* START *

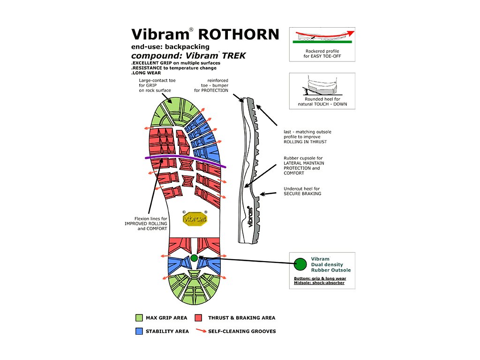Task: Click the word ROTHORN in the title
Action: coord(239,34)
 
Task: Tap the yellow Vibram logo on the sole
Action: coord(195,218)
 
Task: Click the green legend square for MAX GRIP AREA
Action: coord(139,318)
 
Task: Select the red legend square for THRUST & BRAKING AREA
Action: coord(198,318)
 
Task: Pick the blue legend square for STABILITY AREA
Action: coord(139,331)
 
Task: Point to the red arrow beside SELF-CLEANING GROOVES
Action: coord(201,330)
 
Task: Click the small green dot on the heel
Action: coord(194,258)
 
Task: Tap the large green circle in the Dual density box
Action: coord(300,264)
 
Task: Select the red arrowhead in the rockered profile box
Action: coord(351,32)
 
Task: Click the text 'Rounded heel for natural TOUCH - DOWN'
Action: coord(322,102)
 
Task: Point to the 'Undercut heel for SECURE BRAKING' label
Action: coord(302,191)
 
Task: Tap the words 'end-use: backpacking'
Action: coord(170,47)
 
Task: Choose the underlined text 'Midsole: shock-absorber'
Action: coord(319,283)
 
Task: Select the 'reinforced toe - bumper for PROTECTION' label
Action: coord(211,85)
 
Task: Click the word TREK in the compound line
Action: coord(234,56)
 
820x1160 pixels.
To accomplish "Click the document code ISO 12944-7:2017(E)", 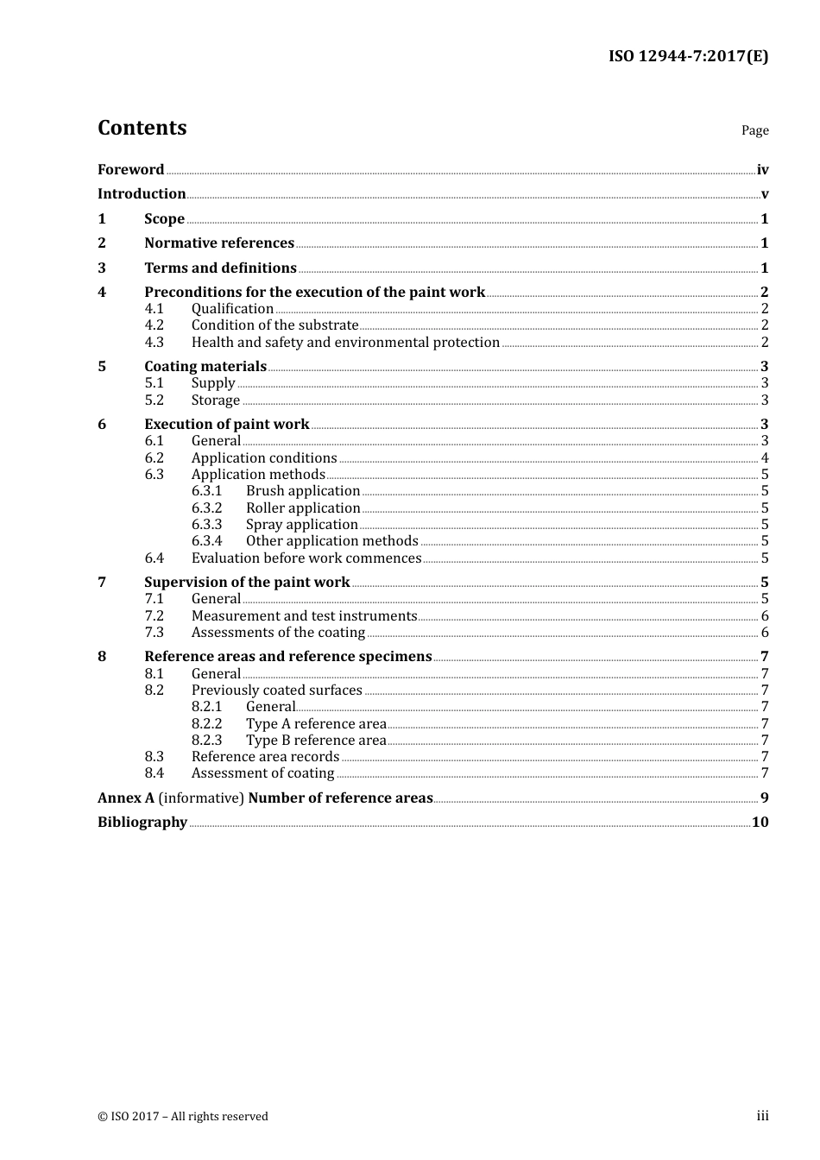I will coord(688,57).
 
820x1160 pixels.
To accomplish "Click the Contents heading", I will coord(142,128).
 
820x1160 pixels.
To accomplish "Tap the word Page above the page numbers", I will coord(754,130).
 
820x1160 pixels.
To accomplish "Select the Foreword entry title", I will coord(130,170).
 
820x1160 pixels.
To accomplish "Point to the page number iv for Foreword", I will coord(762,170).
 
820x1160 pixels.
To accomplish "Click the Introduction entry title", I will coord(142,194).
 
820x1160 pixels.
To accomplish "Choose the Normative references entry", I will coord(219,243).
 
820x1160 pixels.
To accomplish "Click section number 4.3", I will coord(155,343).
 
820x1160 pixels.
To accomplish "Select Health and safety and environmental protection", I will coord(345,343).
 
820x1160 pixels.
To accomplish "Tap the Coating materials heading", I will coord(205,367).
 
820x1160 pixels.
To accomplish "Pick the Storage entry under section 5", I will coord(216,400).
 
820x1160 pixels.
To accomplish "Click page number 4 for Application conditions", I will coord(765,458).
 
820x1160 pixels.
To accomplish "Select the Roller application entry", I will coord(303,508).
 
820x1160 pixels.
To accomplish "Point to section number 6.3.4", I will coord(207,541).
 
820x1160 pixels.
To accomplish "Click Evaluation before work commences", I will coord(306,558).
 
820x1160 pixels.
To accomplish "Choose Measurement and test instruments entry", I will coord(304,616).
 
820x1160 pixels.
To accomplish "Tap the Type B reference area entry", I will coord(316,741).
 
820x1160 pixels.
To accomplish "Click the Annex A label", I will coord(126,798).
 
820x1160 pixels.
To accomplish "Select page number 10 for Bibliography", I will coord(760,823).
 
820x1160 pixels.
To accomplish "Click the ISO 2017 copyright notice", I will coord(183,1117).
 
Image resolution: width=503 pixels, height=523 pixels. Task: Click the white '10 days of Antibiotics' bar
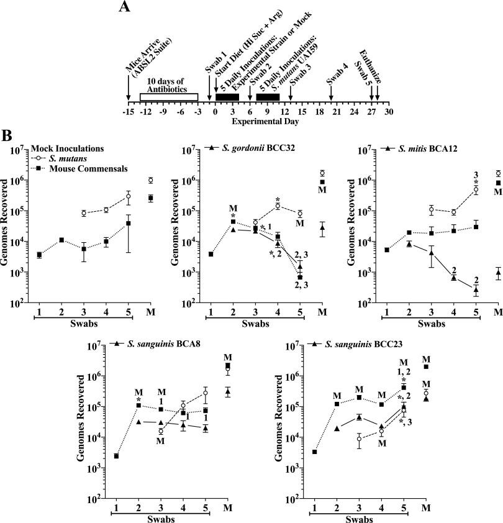[x=168, y=96]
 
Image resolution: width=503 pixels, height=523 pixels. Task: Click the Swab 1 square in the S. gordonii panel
[x=211, y=254]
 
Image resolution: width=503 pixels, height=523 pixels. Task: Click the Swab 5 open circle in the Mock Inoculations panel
[x=128, y=196]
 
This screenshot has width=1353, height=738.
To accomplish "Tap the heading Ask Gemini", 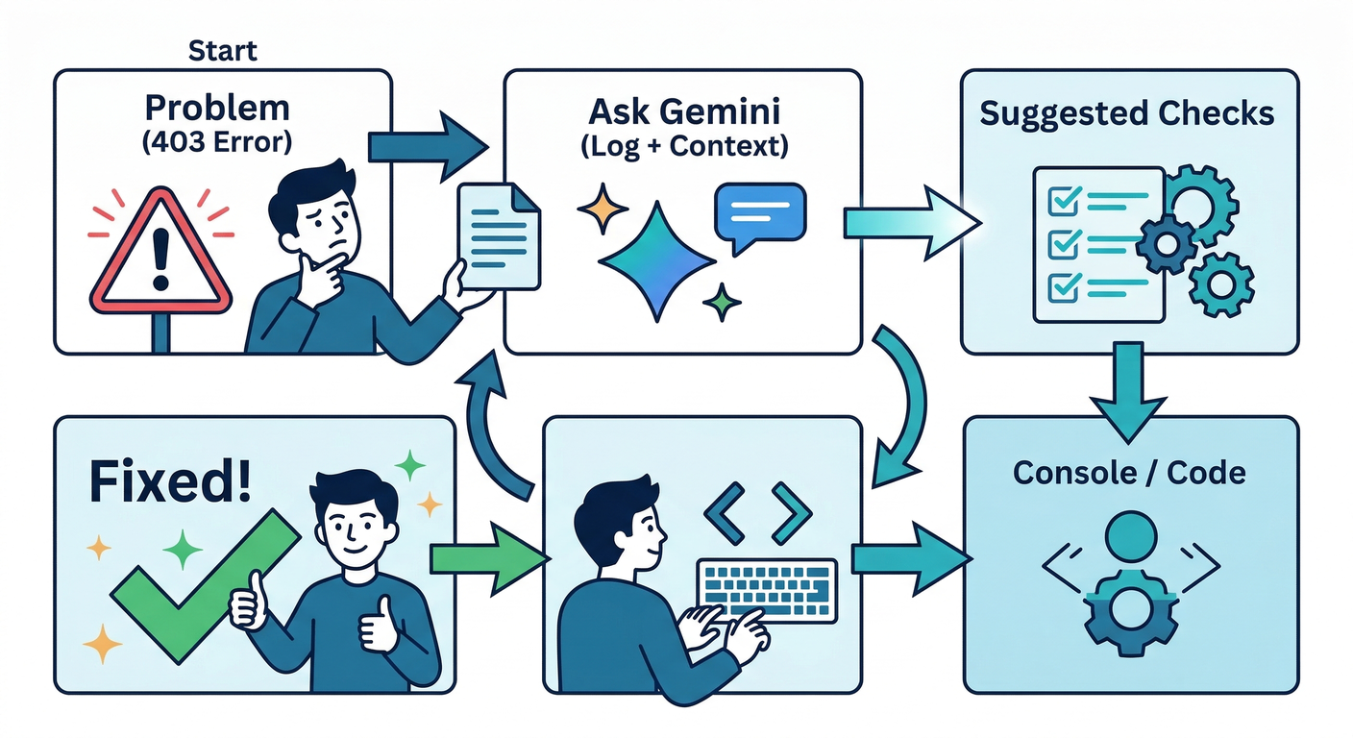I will coord(683,112).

* END *

Can you rewrite the part running from the start of the records through the line containing "Action: coord(351,32)", replacing "Click" with "Press", changing nothing else, and leaving the pictures out?

Task: Press the word ROTHORN in the title
Action: coord(239,34)
 
Task: Tap the yellow Vibram logo on the sole
Action: coord(195,218)
 
Task: Press the green legend square for MAX GRIP AREA
Action: coord(139,318)
 
Task: Select the red legend square for THRUST & BRAKING AREA
Action: coord(198,318)
 
Task: Pick the blue legend square for STABILITY AREA
Action: coord(139,331)
 
Task: Point to the red arrow beside SELF-CLEANING GROOVES
Action: coord(201,330)
 
Task: Press the small green dot on the heel
Action: coord(194,258)
 
Task: Tap the large green circle in the Dual density box
Action: coord(300,264)
 
Task: Select the red arrowhead in the rockered profile box
Action: coord(351,32)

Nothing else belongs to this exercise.